Distributed Consensus

Why This Matters

Consensus is how distributed nodes agree on a single value (leader, commit, state change). Understanding Raft/Paxos distinguishes senior candidates from juniors.


The Consensus Problem

Goal: Get N nodes to agree on a value, even if some nodes crash.

Requirements:

  1. Agreement — all non-faulty nodes decide the same value
  2. Validity — decided value was proposed by some node
  3. Termination — all non-faulty nodes eventually decide
  4. Integrity — each node decides at most once

FLP Impossibility Result: In an asynchronous system with even ONE faulty node, deterministic consensus is IMPOSSIBLE. Real systems use timeouts (partial synchrony) to work around this.


Raft Consensus Algorithm

Why Raft?

Designed to be understandable (unlike Paxos).
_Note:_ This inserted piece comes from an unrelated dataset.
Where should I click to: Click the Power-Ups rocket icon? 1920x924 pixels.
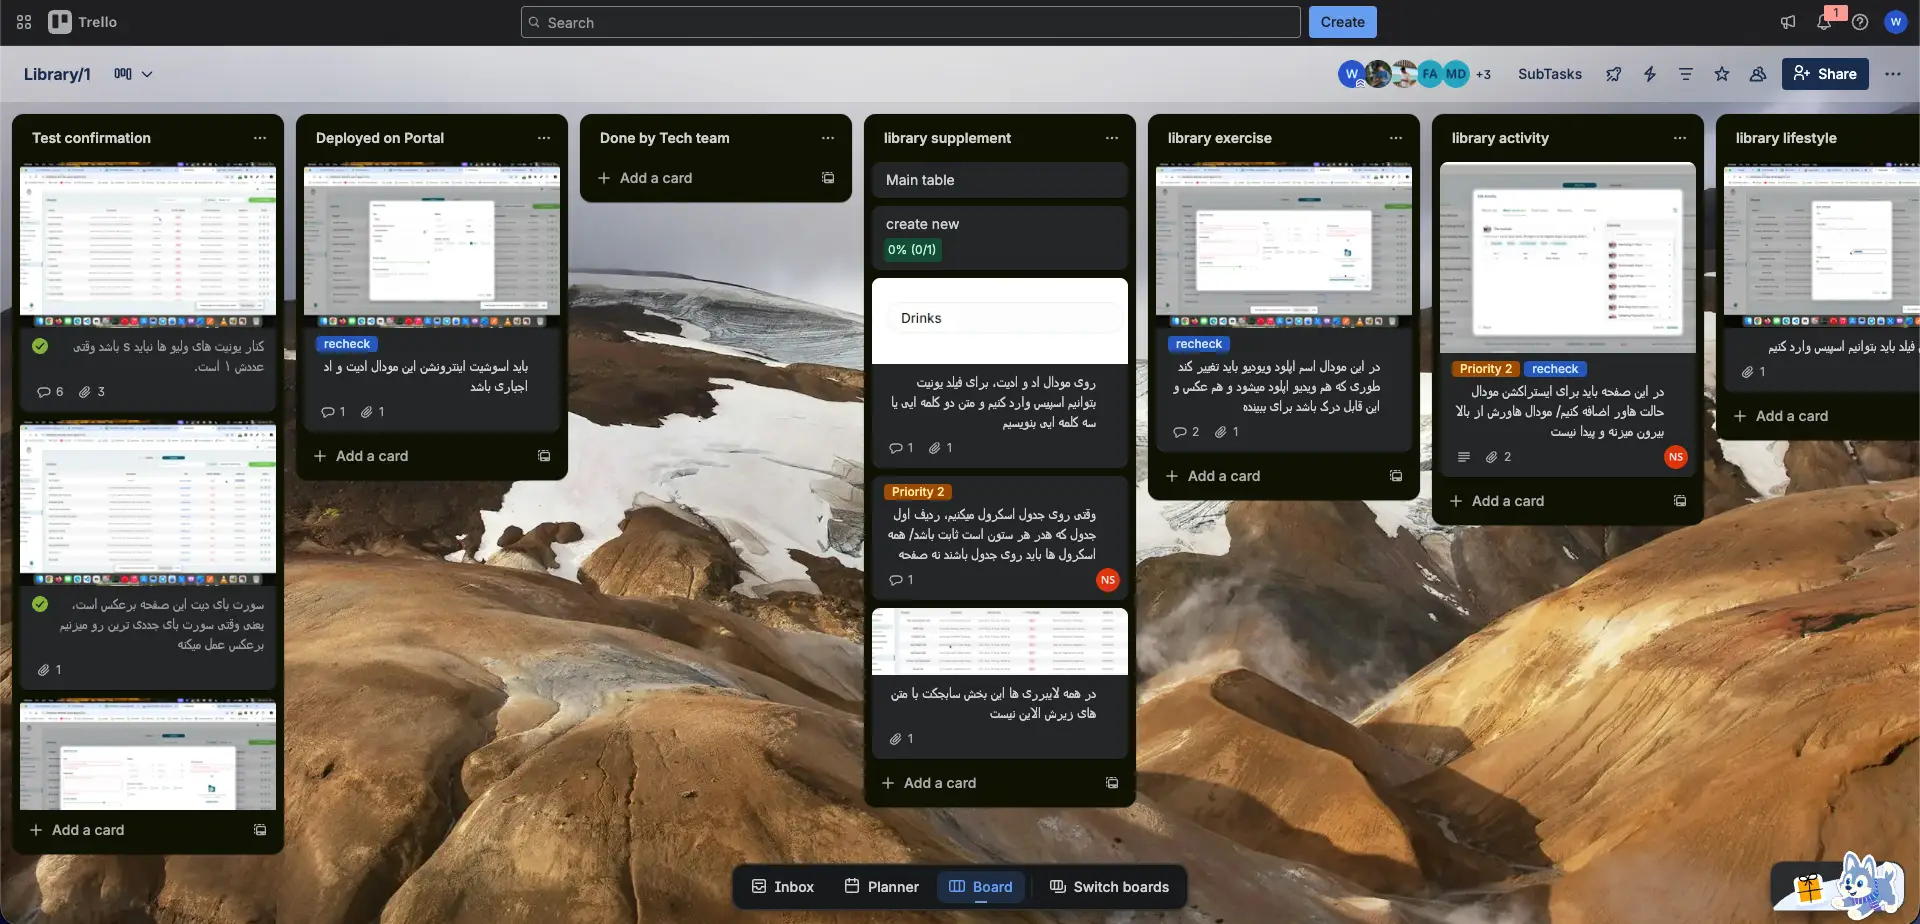tap(1614, 74)
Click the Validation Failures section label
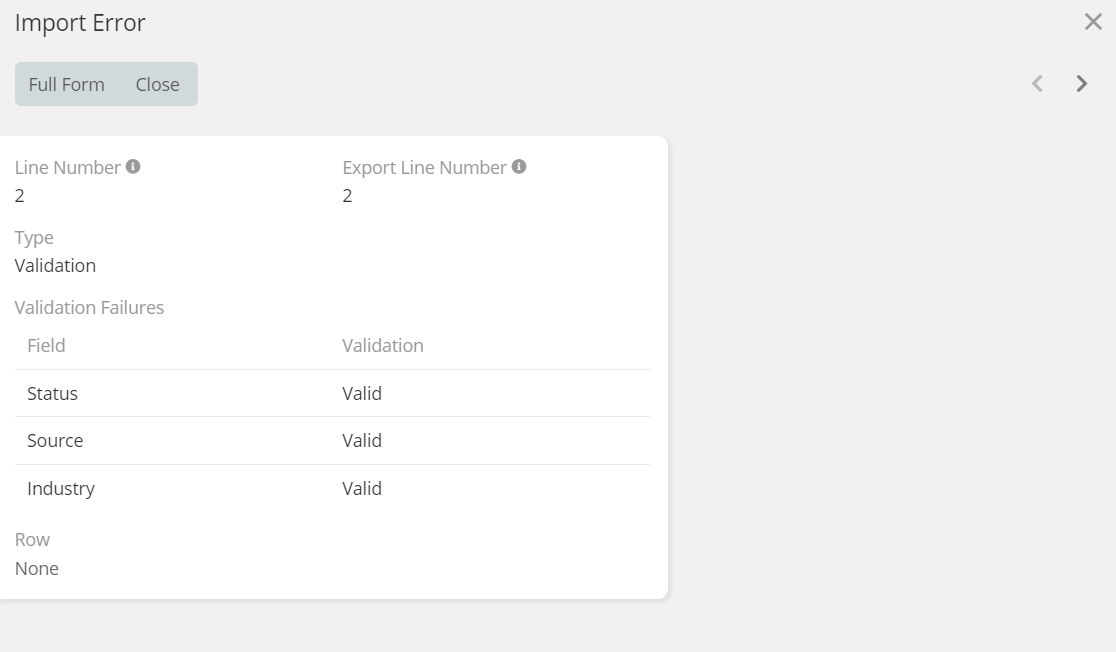Image resolution: width=1116 pixels, height=652 pixels. [x=89, y=308]
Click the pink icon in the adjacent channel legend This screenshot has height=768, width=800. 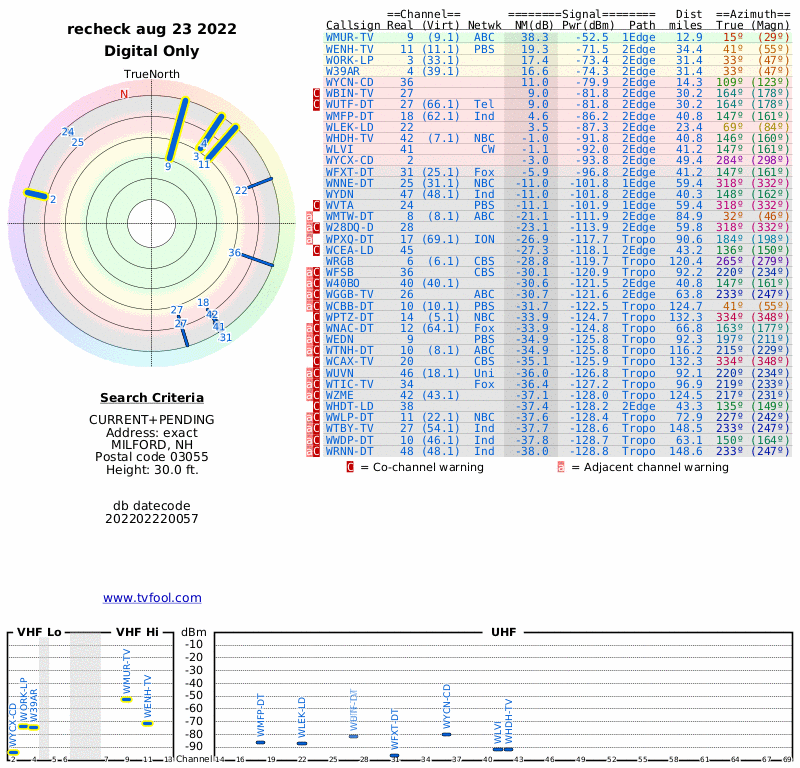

Used by etcd, CockroachDB, TiKV, Consul.

Roles

  • Leader — handles all client requests, replicates to followers
  • Follower — passive, responds to leader's requests
  • Candidate — node trying to become leader

Leader Election

1. Follower doesn't hear from leader (election timeout: 150-300ms random)
2. Becomes Candidate, increments term, votes for itself
3. Requests votes from other nodes (RequestVote RPC)
4. Wins if gets majority votes (>N/2)
5. Becomes Leader, starts sending heartbeats

Split vote: Two candidates start election simultaneously → neither gets majority → timeout → retry with new term. Random timeouts make this rare.

Log Replication

Client → Leader: "Set x = 5"
  1. Leader appends to its log (uncommitted)
  2. Leader sends AppendEntries RPC to all followers
  3. Followers append to their logs, acknowledge
  4. Leader gets majority ACK → commits entry
  5. Leader responds to client: "Success"
  6. Leader notifies followers of commit (next heartbeat)

Safety Properties

  • Leader Completeness: Elected leader has ALL committed entries
  • Log Matching: If two logs agree at an index, they agree on all prior entries
  • State Machine Safety: If a node applies entry at index i, no other node applies a different entry at i

Term

  • Monotonically increasing counter
  • Each term has at most one leader
  • Acts as a logical clock — stale leaders discover they're outdated

Paxos

Basic Paxos (Single-Decree)

Agrees on a single value.

Roles:

  • Proposer — proposes values
  • Acceptor — votes on proposals
  • Learner — learns the decided value

Two phases:

Phase 1 — Prepare:

Proposer → Acceptors: "Prepare(n)" (n = proposal number)
Acceptors: If n > any previously seen → "Promise(n)" + any accepted value

Phase 2 — Accept:

Proposer → Acceptors: "Accept(n, value)"
  (if majority promised)
Acceptors: If no higher promise → "Accepted(n, value)"
If majority accept → value is chosen!

Multi-Paxos

  • Repeated Paxos for a sequence of decisions (log entries)
  • Stable leader skips Phase 1 (already has promises)
  • Essentially what Raft simplified

Why Paxos is Hard

  • Original paper is notoriously difficult to understand
  • Many edge cases in practice
  • "Paxos Made Simple" (Lamport) is still complex
  • Raft was designed specifically because Paxos was too hard to implement correctly

ZAB (ZooKeeper Atomic Broadcast)

Used by Apache ZooKeeper for coordination.

Similar to Raft:

  • Leader-based
  • Majority quorum
  • Ordered broadcast of state changes

Differences from Raft:

  • Transaction-based (zxid = epoch + counter)
  • Supports atomic broadcast (ordered delivery to all)
  • Has explicit recovery phase on leader change

Leader Election Patterns

Why Leader Election?

  • Single writer avoids conflicts
  • Coordinator for distributed tasks
  • One node makes scheduling decisions

Using External Coordination Service

Node A → ZooKeeper/etcd: "Create ephemeral node /leader"
  → Success → Node A is leader
Node B → ZooKeeper/etcd: "Create ephemeral node /leader"
  → Fails (already exists) → Node B watches for leader failure

Bully Algorithm

  • Each node has a priority (ID)
  • Highest-priority alive node becomes leader
  • On leader failure, next highest takes over
  • Simple but not partition-tolerant

Fencing Tokens

Problem: Old leader doesn't know it's been replaced (network partition, GC pause)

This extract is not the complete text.